Task to complete:
Write out, unaltered, each line from the top of the records below down to the line where "Figurina decorativa din ceramica Vulpe cu ciuperca" appears, that line included.

Saved entries:
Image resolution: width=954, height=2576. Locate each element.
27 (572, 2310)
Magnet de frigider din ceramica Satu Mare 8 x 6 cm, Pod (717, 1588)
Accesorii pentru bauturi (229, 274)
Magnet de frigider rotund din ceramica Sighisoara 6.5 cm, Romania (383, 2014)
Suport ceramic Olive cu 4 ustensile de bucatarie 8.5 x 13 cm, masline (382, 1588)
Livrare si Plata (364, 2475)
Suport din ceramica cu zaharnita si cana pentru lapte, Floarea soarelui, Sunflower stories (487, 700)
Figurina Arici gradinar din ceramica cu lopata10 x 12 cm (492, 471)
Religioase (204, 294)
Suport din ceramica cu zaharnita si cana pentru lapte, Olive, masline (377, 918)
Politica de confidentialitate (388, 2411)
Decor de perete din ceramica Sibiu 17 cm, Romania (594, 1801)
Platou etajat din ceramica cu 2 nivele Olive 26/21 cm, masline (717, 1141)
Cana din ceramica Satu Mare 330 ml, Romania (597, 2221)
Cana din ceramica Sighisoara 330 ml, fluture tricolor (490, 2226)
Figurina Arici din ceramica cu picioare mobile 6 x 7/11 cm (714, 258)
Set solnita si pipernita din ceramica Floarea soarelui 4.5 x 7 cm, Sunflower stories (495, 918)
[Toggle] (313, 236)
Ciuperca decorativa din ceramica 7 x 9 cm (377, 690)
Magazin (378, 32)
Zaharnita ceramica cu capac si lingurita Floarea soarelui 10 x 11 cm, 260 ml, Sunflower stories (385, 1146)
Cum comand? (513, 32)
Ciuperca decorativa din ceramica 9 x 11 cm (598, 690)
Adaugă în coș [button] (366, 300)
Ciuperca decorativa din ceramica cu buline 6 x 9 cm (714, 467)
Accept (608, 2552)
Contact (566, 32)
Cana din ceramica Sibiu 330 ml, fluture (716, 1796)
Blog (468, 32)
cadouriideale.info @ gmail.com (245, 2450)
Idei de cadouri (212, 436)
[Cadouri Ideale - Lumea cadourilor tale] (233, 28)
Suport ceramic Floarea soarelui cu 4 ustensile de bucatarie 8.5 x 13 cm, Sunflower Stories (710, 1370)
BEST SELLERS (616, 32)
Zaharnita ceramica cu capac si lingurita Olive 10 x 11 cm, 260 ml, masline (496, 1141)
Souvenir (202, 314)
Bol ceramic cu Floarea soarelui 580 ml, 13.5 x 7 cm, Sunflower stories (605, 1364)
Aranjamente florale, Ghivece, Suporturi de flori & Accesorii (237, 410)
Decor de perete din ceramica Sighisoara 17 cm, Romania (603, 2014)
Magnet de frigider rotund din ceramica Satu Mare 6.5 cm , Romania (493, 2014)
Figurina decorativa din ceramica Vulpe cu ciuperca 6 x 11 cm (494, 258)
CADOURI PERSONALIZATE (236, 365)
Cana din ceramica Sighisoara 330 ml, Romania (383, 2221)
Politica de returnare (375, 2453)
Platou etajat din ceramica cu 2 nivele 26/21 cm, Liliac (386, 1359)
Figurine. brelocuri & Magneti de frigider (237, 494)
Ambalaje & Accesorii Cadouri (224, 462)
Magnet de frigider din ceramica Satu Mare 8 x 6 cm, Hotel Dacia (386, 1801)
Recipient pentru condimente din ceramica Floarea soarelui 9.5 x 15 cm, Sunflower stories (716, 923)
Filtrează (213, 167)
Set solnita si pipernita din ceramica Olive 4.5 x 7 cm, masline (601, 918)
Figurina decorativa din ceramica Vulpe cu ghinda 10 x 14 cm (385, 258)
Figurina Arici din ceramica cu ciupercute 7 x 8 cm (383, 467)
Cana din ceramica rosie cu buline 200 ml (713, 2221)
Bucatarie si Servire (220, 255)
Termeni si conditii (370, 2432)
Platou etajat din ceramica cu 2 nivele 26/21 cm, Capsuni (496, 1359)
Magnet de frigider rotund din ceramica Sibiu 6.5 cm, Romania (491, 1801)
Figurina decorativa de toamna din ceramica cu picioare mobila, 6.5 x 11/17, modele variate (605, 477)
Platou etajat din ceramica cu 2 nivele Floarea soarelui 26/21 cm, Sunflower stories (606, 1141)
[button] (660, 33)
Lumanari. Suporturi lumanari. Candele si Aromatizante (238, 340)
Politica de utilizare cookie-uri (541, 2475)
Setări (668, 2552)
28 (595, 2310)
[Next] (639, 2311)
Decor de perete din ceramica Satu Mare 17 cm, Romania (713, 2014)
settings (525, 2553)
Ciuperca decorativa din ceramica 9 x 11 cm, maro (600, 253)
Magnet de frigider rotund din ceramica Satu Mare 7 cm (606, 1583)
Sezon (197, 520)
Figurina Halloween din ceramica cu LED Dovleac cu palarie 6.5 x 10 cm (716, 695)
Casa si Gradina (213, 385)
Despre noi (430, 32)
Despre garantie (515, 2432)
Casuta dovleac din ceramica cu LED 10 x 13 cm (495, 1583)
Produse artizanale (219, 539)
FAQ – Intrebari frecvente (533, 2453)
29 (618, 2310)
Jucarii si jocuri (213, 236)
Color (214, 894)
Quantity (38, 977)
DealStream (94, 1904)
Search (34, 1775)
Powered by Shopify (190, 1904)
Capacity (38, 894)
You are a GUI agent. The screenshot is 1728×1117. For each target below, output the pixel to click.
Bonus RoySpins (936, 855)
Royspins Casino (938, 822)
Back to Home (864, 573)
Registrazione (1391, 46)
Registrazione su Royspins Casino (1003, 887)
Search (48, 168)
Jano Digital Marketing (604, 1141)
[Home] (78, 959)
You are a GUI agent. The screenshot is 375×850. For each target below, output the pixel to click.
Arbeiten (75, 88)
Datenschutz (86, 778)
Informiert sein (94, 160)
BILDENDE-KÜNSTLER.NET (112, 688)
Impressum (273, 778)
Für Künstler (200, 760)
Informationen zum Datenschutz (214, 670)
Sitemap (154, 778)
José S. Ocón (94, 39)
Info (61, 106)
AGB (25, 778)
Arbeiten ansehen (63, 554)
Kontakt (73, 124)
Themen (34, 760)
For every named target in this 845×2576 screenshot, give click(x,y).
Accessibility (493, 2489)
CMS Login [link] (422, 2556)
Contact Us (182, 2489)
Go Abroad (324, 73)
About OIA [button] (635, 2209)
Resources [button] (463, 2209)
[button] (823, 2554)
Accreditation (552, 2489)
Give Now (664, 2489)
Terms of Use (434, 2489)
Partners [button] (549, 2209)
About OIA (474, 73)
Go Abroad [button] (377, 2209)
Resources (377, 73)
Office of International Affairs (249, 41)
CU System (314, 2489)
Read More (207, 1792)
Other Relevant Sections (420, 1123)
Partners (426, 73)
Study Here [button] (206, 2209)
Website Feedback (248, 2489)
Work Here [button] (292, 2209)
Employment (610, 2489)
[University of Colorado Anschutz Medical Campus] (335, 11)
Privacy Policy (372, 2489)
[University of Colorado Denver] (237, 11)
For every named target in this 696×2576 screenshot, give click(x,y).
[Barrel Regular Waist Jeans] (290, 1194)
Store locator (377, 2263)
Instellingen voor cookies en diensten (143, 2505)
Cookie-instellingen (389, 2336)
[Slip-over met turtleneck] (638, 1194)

Response below:
Image resolution: width=954, height=2576. Locate each element.
27 (572, 2310)
Magnet de frigider din ceramica Satu Mare 8 x 6 cm, Pod (717, 1588)
Accesorii pentru bauturi (229, 274)
Magnet de frigider rotund din ceramica Sighisoara 6.5 cm, Romania (383, 2014)
Suport ceramic Olive cu 4 ustensile de bucatarie 8.5 x 13 cm, masline (382, 1588)
Livrare si Plata (364, 2475)
Suport din ceramica cu zaharnita si cana pentru lapte, Floarea soarelui, Sunflower stories (487, 700)
Figurina Arici gradinar din ceramica cu lopata10 x 12 cm (492, 471)
Religioase (204, 294)
Suport din ceramica cu zaharnita si cana pentru lapte, Olive, masline (377, 918)
Politica de confidentialitate (388, 2411)
Decor de perete din ceramica Sibiu 17 cm, Romania (594, 1801)
Platou etajat din ceramica cu 2 nivele Olive 26/21 cm, masline (717, 1141)
Cana din ceramica Satu Mare 330 ml, Romania (597, 2221)
Cana din ceramica Sighisoara 330 ml, fluture tricolor (490, 2226)
Figurina Arici din ceramica cu picioare mobile 6 x 7/11 cm (714, 258)
Set solnita si pipernita din ceramica Floarea soarelui 4.5 x 7 cm, Sunflower stories (495, 918)
[Toggle] (313, 236)
Ciuperca decorativa din ceramica 7 x 9 cm (377, 690)
Magazin (378, 32)
Zaharnita ceramica cu capac si lingurita Floarea soarelui 10 x 11 cm, 260 ml, Sunflower stories (385, 1146)
Cum comand? (513, 32)
Ciuperca decorativa din ceramica 9 x 11 cm (598, 690)
Adaugă în coș [button] (366, 300)
Ciuperca decorativa din ceramica cu buline 6 x 9 cm (714, 467)
Accept (608, 2552)
Contact (566, 32)
Cana din ceramica Sibiu 330 ml, fluture (716, 1796)
Blog (468, 32)
cadouriideale.info @ gmail.com (245, 2450)
Idei de cadouri (212, 436)
[Cadouri Ideale - Lumea cadourilor tale] (233, 28)
Suport ceramic Floarea soarelui cu 4 ustensile de bucatarie 8.5 x 13 cm, Sunflower Stories (710, 1370)
BEST SELLERS (616, 32)
Zaharnita ceramica cu capac si lingurita Olive 10 x 11 cm, 260 ml, masline (496, 1141)
Souvenir (202, 314)
Bol ceramic cu Floarea soarelui 580 ml, 13.5 x 7 cm, Sunflower stories (605, 1364)
Aranjamente florale, Ghivece, Suporturi de flori & Accesorii (237, 410)
Decor de perete din ceramica Sighisoara 17 cm, Romania (603, 2014)
Magnet de frigider rotund din ceramica Satu Mare 6.5 cm , Romania (493, 2014)
Figurina decorativa din ceramica Vulpe cu ciuperca 6 x 11 cm (494, 258)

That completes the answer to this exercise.